▸ **Задание**
Допишите продолжение текста о российском допинговом скандале, начиная сразу после его последнего предложения.

▸ **Отрывок текста**
• • •
При этом слишком мало говорится о двух других делах: о допинге и о российских хулиганах. Как следует из двух частей доклада МакЛарена (канадского адвоката, занимающегося расследованием для ВАДА (Всемирного Антидопингового Агентства)), в российской допинговой программе, проводившейся при попустительстве властей, в период с 2011 по 2016 год (кульминацией стали Зимние Олимпийские игры в Сочи) участвовали около тысячи спортсменов (700 олимпийцев и ряд паралимпийцев), выступающих в 30 различных дисциплинах. Многие подробности этой истории граничат с гротеском, как, например, коктейль «Герцогиня» (в состав которого входили три растворимых обезболивающих, мужчины принимали его с виски, женщины — с вермутом), или нелепость компенсирующих «подмен», когда в женских образцах обнаруживалась мужская моча. Однако другие подробности вписываются в беспринципность путинской «реальной политики», характерной для старой холодной войны, как, например, «подозрительные смерти» двух чиновников российского антидопингового агентства «Русада» Вячеслава Синева и его преемника Никиты Камаева, которые умерли с разницей в две недели (50-летний Камаев умер от инфаркта, катаясь на лыжах). Быть может, это просто совпадение, но вскоре после этих двух смертей в США скрываются двое других «служащих» агентства «Русада» Григорий Родченков, руководитель московской лаборатории, на показаниях которого строится расследование МакЛарена, и бывшая бегунья на средние дистанции Юлия Степанова. В результате — другая реальная политика — требования о недопущении России к Олимпиаде в Рио в 2016 году и к Чемпионату мира по легкой атлетике в Лондоне в 2017 году были сняты или смягчены (при условии ограничения делегаций). Аналогичным образом сошли на нет разговоры о бойкотировании Чемпионата мира по футболу в России в 2018 году (в стиле Олимпиады 1980 года в Москве после ее вторжения в Афганистан). Несмотря на то, что Англия продолжала настаивать до последнего: еще до того момента когда министр иностранных дел Борис Джонсон (Boris Johnson) провел свою решительную аналогию (сравнив путинскую пропаганду накануне Чемпионата мира-2018 с Гитлером и берлинской Олимпиадой 1936 года), заместитель министра спорта Дэмиена Коллинза (Damian Collins) выразил большую настороженность относительно того, что Россия будет выполнять требования, гарантирующие должный антидопинговый контроль на Чемпионате мира по футболу.
• • •
▸ **Исходные строки**
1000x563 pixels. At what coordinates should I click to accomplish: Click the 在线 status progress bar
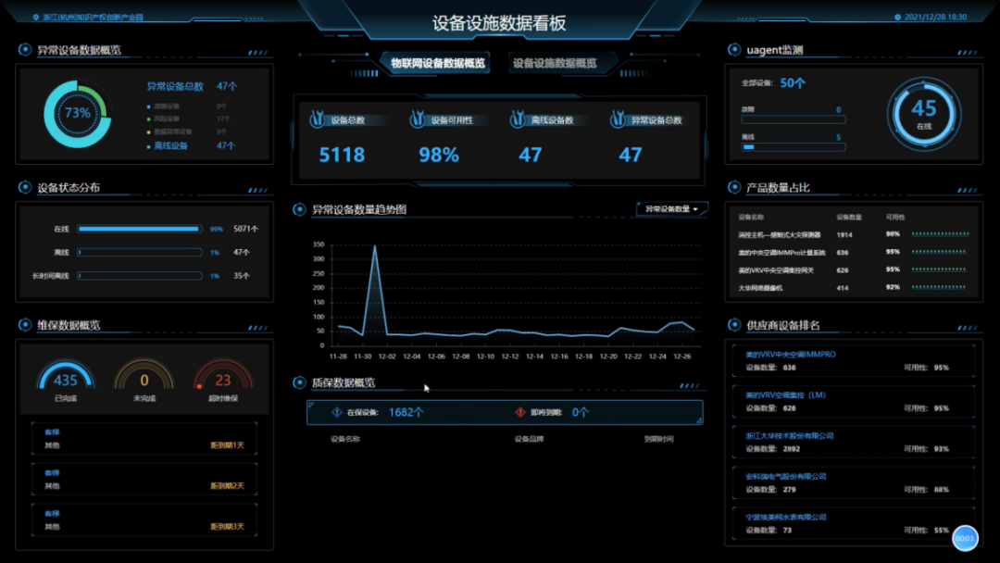(x=140, y=229)

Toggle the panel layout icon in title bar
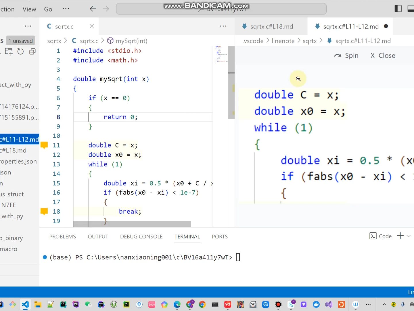pos(411,9)
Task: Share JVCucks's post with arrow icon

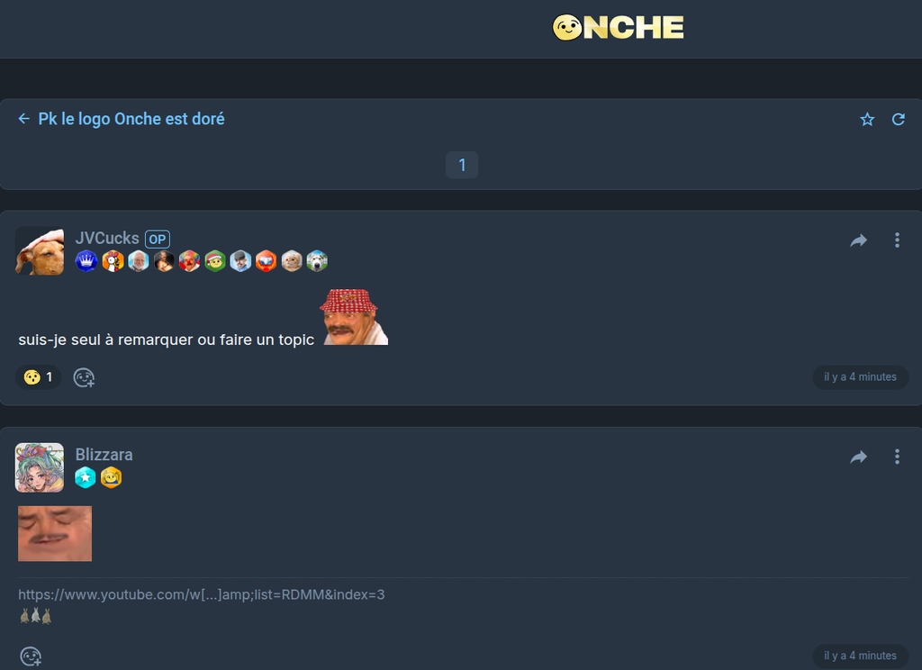Action: 858,240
• • •
▸ **Итоговый ответ**
Англия, впрочем, является также одной из стран, наиболее пострадавших от российских футбольных фанатов: достаточно вспомнить, главным образом, страшные «три минуты» ровно два года назад в Марселе (в районе старого порта) накануне матча Англия-Россия в рамках Чемпионата Европы 2016 года, когда русские атаковали «гребаных англичан» (в результате чего десятки человек были ранены, из них трое получили серьезные травмы). Используемые как идеологический клей в противоположном советским временам направлении (то есть в националистически-популистском ключе), подобные объединения фактически становятся самым настоящим ополчением: они выглядят, как неонацисты (носят черные футболки, бросают «римский салют»), проходят специальные тренировки («Околофутбол», смесь боевых искусств, классического и тайского бокса), вплоть до того, что их вербуют для участия в различных событиях, например, они были в числе пророссийских бойцов на украинском Донбассе.
Вероятно, что в приукрашенных событиях Чемпионата мира будет сделана попытка держать эти группировки под контролем (разве что использовать их в крайнем случае для «предупреждения»), но, безусловно, даже Путин — по крайней мере, публично — решил высказаться против радикального предложения своего друга Игоря Лебедева, бывшего заместителя председателя Госдумы, дать фанатам разных стран «выпустить пар», устраивая на специально для этого отведенных аренах соревнования мужчин по «рукопашному бою».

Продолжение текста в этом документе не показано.